---- Given records
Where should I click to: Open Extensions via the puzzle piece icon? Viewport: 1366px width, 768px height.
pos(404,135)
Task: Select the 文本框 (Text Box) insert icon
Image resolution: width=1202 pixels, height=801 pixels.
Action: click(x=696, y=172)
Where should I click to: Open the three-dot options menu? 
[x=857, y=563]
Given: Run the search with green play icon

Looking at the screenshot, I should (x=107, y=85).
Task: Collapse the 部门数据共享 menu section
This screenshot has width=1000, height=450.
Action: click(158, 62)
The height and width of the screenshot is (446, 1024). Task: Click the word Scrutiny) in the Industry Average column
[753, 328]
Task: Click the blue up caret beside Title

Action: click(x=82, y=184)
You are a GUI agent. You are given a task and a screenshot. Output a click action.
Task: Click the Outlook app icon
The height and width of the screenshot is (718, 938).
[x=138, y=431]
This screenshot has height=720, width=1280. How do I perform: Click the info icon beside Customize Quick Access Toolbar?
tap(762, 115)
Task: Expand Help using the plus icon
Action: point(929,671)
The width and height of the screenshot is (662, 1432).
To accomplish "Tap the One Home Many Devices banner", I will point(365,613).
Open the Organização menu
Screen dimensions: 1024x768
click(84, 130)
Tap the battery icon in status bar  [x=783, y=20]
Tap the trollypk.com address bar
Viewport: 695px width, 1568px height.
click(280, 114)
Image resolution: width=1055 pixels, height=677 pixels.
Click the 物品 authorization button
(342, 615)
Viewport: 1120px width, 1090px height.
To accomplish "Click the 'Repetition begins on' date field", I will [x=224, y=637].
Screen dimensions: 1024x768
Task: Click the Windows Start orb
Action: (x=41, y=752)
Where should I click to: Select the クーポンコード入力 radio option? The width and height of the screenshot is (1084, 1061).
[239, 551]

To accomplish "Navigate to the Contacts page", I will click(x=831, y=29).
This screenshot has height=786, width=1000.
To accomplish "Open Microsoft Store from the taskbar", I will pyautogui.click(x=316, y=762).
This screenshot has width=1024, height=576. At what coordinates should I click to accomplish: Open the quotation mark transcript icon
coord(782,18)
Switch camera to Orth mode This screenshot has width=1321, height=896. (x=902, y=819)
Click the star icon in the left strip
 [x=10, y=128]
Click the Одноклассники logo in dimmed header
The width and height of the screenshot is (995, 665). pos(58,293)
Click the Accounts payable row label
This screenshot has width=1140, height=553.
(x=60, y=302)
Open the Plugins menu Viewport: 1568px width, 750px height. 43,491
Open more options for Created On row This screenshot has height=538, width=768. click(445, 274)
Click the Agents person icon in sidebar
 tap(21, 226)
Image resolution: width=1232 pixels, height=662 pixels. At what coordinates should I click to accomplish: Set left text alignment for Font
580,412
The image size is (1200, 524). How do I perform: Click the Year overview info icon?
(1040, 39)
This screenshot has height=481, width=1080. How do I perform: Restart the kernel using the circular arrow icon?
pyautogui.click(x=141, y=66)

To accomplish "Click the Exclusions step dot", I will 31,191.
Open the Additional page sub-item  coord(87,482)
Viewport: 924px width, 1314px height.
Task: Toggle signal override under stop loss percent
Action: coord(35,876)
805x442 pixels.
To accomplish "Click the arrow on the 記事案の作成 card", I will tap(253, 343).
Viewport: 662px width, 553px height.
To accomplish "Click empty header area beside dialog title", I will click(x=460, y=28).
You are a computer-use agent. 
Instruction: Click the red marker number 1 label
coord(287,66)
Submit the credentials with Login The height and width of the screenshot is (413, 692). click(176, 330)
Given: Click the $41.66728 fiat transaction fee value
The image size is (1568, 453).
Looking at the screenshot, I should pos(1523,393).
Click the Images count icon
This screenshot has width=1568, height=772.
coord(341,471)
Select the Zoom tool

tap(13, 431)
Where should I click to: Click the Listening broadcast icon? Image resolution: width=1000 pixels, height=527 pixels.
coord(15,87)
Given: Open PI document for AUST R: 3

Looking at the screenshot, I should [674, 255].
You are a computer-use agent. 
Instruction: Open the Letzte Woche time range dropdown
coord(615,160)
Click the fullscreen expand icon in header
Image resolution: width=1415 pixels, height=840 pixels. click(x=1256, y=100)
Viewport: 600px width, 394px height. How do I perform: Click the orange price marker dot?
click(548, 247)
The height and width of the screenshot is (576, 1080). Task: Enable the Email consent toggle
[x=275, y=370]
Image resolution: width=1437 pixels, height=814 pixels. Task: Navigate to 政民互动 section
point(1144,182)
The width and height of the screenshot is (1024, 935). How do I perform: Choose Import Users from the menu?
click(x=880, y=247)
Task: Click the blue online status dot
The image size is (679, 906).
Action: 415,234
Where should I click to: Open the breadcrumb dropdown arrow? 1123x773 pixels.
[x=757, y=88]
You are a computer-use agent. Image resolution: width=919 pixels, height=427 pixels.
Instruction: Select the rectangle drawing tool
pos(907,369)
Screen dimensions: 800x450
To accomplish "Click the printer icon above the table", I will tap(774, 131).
--------
**Exercise aim:** What you should produce is an exact copy of the records above.

**Answer for this exercise:**
Where should I click to: Open Extensions via the puzzle piece icon? Viewport: 1366px width, 768px height.
pos(404,135)
Task: Select the 文本框 (Text Box) insert icon
Image resolution: width=1202 pixels, height=801 pixels.
Action: click(x=696, y=172)
Where should I click to: Open the three-dot options menu? 
[x=857, y=563]
Given: Run the search with green play icon

Looking at the screenshot, I should (x=107, y=85).
Task: Collapse the 部门数据共享 menu section
This screenshot has width=1000, height=450.
Action: click(158, 62)
The height and width of the screenshot is (446, 1024). Task: Click the word Scrutiny) in the Industry Average column
[753, 328]
Task: Click the blue up caret beside Title

Action: click(x=82, y=184)
You are a GUI agent. You are given a task and a screenshot. Output a click action.
Task: Click the Outlook app icon
The height and width of the screenshot is (718, 938).
[x=138, y=431]
This screenshot has height=720, width=1280. How do I perform: Click the info icon beside Customize Quick Access Toolbar?
tap(762, 115)
Task: Expand Help using the plus icon
Action: point(929,671)
The width and height of the screenshot is (662, 1432).
To accomplish "Tap the One Home Many Devices banner", I will point(365,613).
Open the Organização menu
Screen dimensions: 1024x768
click(84, 130)
Tap the battery icon in status bar  [x=783, y=20]
Tap the trollypk.com address bar
Viewport: 695px width, 1568px height.
click(280, 114)
Image resolution: width=1055 pixels, height=677 pixels.
Click the 物品 authorization button
(342, 615)
Viewport: 1120px width, 1090px height.
To accomplish "Click the 'Repetition begins on' date field", I will [x=224, y=637].
Screen dimensions: 1024x768
Task: Click the Windows Start orb
Action: (x=41, y=752)
Where should I click to: Select the クーポンコード入力 radio option? The width and height of the screenshot is (1084, 1061).
[239, 551]

To accomplish "Navigate to the Contacts page", I will click(x=831, y=29).
This screenshot has height=786, width=1000.
To accomplish "Open Microsoft Store from the taskbar", I will pyautogui.click(x=316, y=762).
This screenshot has width=1024, height=576. At what coordinates should I click to accomplish: Open the quotation mark transcript icon
coord(782,18)
Switch camera to Orth mode This screenshot has width=1321, height=896. (x=902, y=819)
Click the star icon in the left strip
 [x=10, y=128]
Click the Одноклассники logo in dimmed header
The width and height of the screenshot is (995, 665). pos(58,293)
Click the Accounts payable row label
This screenshot has width=1140, height=553.
(x=60, y=302)
Open the Plugins menu Viewport: 1568px width, 750px height. 43,491
Open more options for Created On row This screenshot has height=538, width=768. click(445, 274)
Click the Agents person icon in sidebar
 tap(21, 226)
Image resolution: width=1232 pixels, height=662 pixels. At what coordinates should I click to accomplish: Set left text alignment for Font
580,412
The image size is (1200, 524). How do I perform: Click the Year overview info icon?
(1040, 39)
This screenshot has height=481, width=1080. How do I perform: Restart the kernel using the circular arrow icon?
pyautogui.click(x=141, y=66)

To accomplish "Click the Exclusions step dot", I will 31,191.
Open the Additional page sub-item  coord(87,482)
Viewport: 924px width, 1314px height.
Task: Toggle signal override under stop loss percent
Action: coord(35,876)
805x442 pixels.
To accomplish "Click the arrow on the 記事案の作成 card", I will tap(253, 343).
Viewport: 662px width, 553px height.
To accomplish "Click empty header area beside dialog title", I will click(x=460, y=28).
You are a computer-use agent. 
Instruction: Click the red marker number 1 label
coord(287,66)
Submit the credentials with Login The height and width of the screenshot is (413, 692). click(176, 330)
Given: Click the $41.66728 fiat transaction fee value
The image size is (1568, 453).
Looking at the screenshot, I should pos(1523,393).
Click the Images count icon
This screenshot has width=1568, height=772.
coord(341,471)
Select the Zoom tool

tap(13, 431)
Where should I click to: Click the Listening broadcast icon? Image resolution: width=1000 pixels, height=527 pixels.
coord(15,87)
Given: Open PI document for AUST R: 3

Looking at the screenshot, I should [674, 255].
You are a computer-use agent. 
Instruction: Open the Letzte Woche time range dropdown
coord(615,160)
Click the fullscreen expand icon in header
Image resolution: width=1415 pixels, height=840 pixels. click(x=1256, y=100)
Viewport: 600px width, 394px height. How do I perform: Click the orange price marker dot?
click(548, 247)
The height and width of the screenshot is (576, 1080). Task: Enable the Email consent toggle
[x=275, y=370]
Image resolution: width=1437 pixels, height=814 pixels. Task: Navigate to 政民互动 section
point(1144,182)
The width and height of the screenshot is (1024, 935). How do I perform: Choose Import Users from the menu?
click(x=880, y=247)
Task: Click the blue online status dot
The image size is (679, 906).
Action: 415,234
Where should I click to: Open the breadcrumb dropdown arrow? 1123x773 pixels.
[x=757, y=88]
You are a computer-use agent. Image resolution: width=919 pixels, height=427 pixels.
Instruction: Select the rectangle drawing tool
pos(907,369)
Screen dimensions: 800x450
To accomplish "Click the printer icon above the table", I will tap(774, 131).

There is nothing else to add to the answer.